テレ朝・大下容子アナ「役員待遇」の大抜擢の裏に「コロナと株価」
5月14日に開催されたテレビ朝日ホールディングスの取締役会で、大下容子アナウンサー(50)が、6月26日付で役員待遇となることが内定した。
発令後の正式な肩書は「役員待遇コンテンツ編成局エグゼクティブアナウンサー」になるという。
大下アナは1993年にテレビ朝日に入社。スポーツキャスターなどを経て、『スーパーJチャンネル』などの情報番組やバラエティ番組を担当。1998年10月から昼の情報番組『ワイド!スクランブル』の2代目MCに就任。
「2019年4月からは番組名が大下アナの名を冠して『大下容子ワイド!スクランブル』に変わりましたが、それも大下アナの人気と実力が高いからでしょう。2002年から2017年まで、元SMAPの香取慎吾(43)とともに『SmaSTATION!!』を担当していたことから、SMAPやジャニーズファンからも人気が高い。『好きな女性アナウンサーランキング』では、2018年の7位から2019年は4位に順位を上げ、多くの視聴者から支持されています。

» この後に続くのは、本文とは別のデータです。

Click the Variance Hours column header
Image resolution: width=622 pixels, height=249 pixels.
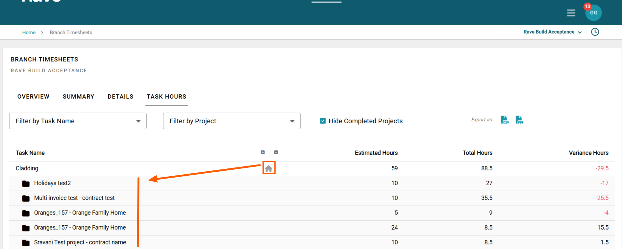588,153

役員待遇となったあとも、『ワイド!スクランブル』のキャスターは続投し、現場での仕事もこなすことになります。TBSでは安住紳一郎アナ(46)も実は“役員待遇”だといいますが、テレビ朝日で現役アナウンサーが正式に役員待遇になるのは女性では初ということで、上層部も大下アナには今後ますますの活躍を期待しているのではないでしょうか」(制作会社関係者)
■『アメトーーク!』&『ドクターX』の2人も
今回の人事で、大下アナ以外にも『アメトーーク!』や『ロンドンハーツ』などを担当する加地倫三氏(51)、ドラマ『ドクターX~外科医・大門未知子~』シリーズを手掛ける内山聖子氏(55)も役員待遇となる。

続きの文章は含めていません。